[Tech Blog] Content clustering using word2vec

Honeyscreen, a key product of Buzzvil, serves not only ads which give reward point to users, but also various content. Users can see breaking news and hot content in their lock screen without opening social or portal apps. Likewise, serving high quality content to users is a very important task to solve to provide an improved Honeyscreen UX. To serve content efficiently, we focused on clustering content by category through machine learning. There are two approaches to cluster content:

  1. Clustering based on the semantics of content (i.e. body/title).
  2. Clustering based on the collaborative filtering.

We are trying to solve the problem using various machine learning techniques. To develop a more efficient clustering method, we used many Natural Language Processing (NLP) techniques such as Latent Dirichlet allocation (LDA) and Term frequency – Inverse Document frequency (TF-IDF). I’d like to introduce word2vec which is an easy, powerful, and efficient method, and explain how we used word2vec to cluster content.


Mikolov and Google engineers created word2vec, which is a neural network-based natural language processing algorithm that models words as vectors in high dimensional space. Over the years, word2vec has proven to bring a tremendous improvement in accuracy. word2vec assumes co-appearing words must be semantically similar, and defines the similarities of different words as the distances between corresponding word vectors. Additionally, word2vec is highly optimized so that a standard laptop can train such a model in reasonably short time. More concrete and mathematical details can be found in the paper mentioned in references. An interesting point of word2vec is that adding and subtracting content vectors has meaningful results. Those are results of adding and subtracting trained vectors of word2vec.

vector('Paris') - vector('France') + vector('Italy') = vector('Rome')
vector('king') - vector('man') + vector('woman') = vector('queen')

Like this, word2vec can represent not only vector embedding of words but also inference of words and complex meaning of words. word2vec has two model structures, Continuous Bag of Words (CBOW) and Continuous Skip-Gram. You can see an example below showing the difference between them.

Sentence : When I find myself in times of trouble mother Mary comes to me

CBOW Input : [When, I, find], [I, find, myself], [myself, in, times], ...
Skip-Gram Input : [When, I, find], [When, I, myself], [When, find, myself], ...

As you can see, the CBOW method takes sentences and uses the sliding window approach to define co-appearances.
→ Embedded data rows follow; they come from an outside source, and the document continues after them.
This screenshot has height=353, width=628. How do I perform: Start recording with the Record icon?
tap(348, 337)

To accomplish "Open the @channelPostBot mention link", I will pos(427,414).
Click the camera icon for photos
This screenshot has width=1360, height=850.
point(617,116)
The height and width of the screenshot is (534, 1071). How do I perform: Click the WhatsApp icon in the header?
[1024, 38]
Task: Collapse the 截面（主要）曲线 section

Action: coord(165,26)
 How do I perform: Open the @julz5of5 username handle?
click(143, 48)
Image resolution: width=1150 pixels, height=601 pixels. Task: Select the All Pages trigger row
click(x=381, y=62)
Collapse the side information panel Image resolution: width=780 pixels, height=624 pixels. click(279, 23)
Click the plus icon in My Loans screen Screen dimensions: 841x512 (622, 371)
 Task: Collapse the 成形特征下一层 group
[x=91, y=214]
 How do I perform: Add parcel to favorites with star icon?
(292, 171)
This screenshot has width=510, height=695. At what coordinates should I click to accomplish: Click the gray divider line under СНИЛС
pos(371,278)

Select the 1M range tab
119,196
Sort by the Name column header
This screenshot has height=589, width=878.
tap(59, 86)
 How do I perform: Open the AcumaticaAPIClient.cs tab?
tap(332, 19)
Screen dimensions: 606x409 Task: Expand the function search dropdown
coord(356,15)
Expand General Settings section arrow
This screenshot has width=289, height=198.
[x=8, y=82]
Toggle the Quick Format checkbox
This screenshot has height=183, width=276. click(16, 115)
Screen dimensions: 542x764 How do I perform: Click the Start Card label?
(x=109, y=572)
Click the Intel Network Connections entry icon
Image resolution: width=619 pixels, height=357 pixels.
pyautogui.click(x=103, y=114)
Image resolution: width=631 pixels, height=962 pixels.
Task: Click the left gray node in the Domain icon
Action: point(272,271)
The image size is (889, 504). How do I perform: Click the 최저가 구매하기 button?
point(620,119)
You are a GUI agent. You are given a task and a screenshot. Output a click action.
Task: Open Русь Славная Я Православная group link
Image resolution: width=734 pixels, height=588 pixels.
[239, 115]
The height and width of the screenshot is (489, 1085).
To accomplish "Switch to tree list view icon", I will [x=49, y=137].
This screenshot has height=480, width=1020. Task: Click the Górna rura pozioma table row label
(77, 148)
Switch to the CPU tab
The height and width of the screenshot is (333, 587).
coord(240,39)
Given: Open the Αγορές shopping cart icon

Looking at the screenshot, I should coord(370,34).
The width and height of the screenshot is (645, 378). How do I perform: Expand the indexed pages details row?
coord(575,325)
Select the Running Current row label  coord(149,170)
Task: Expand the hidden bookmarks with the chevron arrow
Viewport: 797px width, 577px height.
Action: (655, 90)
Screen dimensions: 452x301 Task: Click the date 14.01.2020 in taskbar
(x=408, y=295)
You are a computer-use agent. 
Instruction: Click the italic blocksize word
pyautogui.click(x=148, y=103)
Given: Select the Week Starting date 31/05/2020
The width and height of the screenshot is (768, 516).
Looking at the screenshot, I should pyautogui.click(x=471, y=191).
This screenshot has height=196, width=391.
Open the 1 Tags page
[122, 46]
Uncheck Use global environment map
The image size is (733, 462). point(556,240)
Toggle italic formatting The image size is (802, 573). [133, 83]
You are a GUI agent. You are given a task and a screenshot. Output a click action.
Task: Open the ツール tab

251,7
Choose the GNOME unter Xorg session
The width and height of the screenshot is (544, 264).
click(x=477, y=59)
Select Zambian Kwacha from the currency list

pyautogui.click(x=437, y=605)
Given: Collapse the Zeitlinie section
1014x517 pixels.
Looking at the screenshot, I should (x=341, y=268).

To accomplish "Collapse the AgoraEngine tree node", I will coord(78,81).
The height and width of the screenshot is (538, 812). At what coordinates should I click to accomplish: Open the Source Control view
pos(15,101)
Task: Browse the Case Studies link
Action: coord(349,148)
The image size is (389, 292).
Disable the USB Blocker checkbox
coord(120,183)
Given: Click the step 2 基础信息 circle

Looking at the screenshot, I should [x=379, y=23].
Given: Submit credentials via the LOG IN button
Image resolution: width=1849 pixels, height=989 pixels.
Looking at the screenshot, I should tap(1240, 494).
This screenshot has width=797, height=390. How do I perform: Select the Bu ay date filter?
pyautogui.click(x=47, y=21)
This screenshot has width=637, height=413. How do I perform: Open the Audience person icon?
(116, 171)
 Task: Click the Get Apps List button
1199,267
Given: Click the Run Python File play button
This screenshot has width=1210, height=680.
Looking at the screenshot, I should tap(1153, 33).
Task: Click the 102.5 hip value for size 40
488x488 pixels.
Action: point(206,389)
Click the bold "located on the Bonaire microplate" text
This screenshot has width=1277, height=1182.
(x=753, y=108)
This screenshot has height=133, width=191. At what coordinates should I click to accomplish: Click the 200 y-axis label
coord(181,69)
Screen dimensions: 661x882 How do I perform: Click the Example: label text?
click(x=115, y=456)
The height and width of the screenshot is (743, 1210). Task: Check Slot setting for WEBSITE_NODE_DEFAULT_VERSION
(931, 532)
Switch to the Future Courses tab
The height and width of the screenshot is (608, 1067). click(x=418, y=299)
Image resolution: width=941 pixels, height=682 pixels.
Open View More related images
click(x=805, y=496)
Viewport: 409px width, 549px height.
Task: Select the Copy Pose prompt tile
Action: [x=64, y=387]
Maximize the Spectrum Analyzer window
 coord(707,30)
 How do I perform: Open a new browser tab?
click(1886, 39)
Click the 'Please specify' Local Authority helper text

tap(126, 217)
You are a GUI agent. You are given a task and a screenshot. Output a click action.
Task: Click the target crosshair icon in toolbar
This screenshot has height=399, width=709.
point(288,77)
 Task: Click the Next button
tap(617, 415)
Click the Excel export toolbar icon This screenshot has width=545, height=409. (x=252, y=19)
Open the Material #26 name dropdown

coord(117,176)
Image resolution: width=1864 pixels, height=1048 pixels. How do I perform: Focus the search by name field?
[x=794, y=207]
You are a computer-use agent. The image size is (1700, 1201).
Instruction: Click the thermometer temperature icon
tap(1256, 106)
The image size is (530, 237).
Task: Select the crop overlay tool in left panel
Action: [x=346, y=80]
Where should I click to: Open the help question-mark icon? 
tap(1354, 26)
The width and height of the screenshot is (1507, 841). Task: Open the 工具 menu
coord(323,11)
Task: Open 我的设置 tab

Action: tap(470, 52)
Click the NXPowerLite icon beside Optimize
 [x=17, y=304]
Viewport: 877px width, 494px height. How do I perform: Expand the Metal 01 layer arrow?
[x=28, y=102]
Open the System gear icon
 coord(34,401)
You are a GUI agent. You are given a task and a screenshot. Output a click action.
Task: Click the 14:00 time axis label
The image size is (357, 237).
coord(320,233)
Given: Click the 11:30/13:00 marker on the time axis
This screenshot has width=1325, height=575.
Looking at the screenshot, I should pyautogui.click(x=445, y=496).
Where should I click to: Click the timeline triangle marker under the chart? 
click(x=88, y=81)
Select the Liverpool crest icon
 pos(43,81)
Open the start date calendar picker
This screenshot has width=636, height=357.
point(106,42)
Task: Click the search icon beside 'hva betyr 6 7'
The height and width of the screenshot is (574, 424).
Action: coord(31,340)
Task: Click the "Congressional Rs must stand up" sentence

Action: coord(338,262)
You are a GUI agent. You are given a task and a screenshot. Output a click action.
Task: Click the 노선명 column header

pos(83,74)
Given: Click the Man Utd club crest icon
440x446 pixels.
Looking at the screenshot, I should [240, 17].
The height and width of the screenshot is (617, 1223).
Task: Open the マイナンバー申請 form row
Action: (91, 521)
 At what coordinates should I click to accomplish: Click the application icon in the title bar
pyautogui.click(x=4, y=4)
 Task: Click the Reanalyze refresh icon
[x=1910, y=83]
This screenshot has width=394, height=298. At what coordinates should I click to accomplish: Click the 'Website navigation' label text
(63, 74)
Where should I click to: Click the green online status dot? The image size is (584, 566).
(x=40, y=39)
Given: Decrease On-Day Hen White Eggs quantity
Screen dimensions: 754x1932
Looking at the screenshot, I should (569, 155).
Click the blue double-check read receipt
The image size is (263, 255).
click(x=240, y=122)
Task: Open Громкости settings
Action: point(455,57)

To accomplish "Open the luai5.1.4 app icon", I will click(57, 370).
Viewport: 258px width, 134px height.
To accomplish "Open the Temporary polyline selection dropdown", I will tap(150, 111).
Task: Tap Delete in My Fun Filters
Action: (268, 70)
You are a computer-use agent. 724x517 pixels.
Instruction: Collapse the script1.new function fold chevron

Skip-Gram, on the other hand, covers all the subsequences generated by CBOW and additionally includes subsequences that leave gaps skipped over. Obviously, CBOW takes shorter time and has advantages when the ordering of words matters, while Skip-Gram is more effective when a sparse data set is given and the ordering is relatively irrelevant.

content clustering using word2vec

Simply put, based on the frequency of words, word2vec places similar words into the vector space closer to each other. The neural network is one way of implementing such an approach that learns based on a large data set and iteratively adjusts distances between word vectors. Words, however, can be extended to mean not just words in the linguistics sense, but many other things. For example, I thought the click history of each user can be thought of as a sentence and the IDs of content articles as words. word2vec can then be used to learn how similar two words are, or equivalently how similar two content articles are! word2vec needs input as sentences made of several words, and we trained neural network with sentences made of content IDs as below.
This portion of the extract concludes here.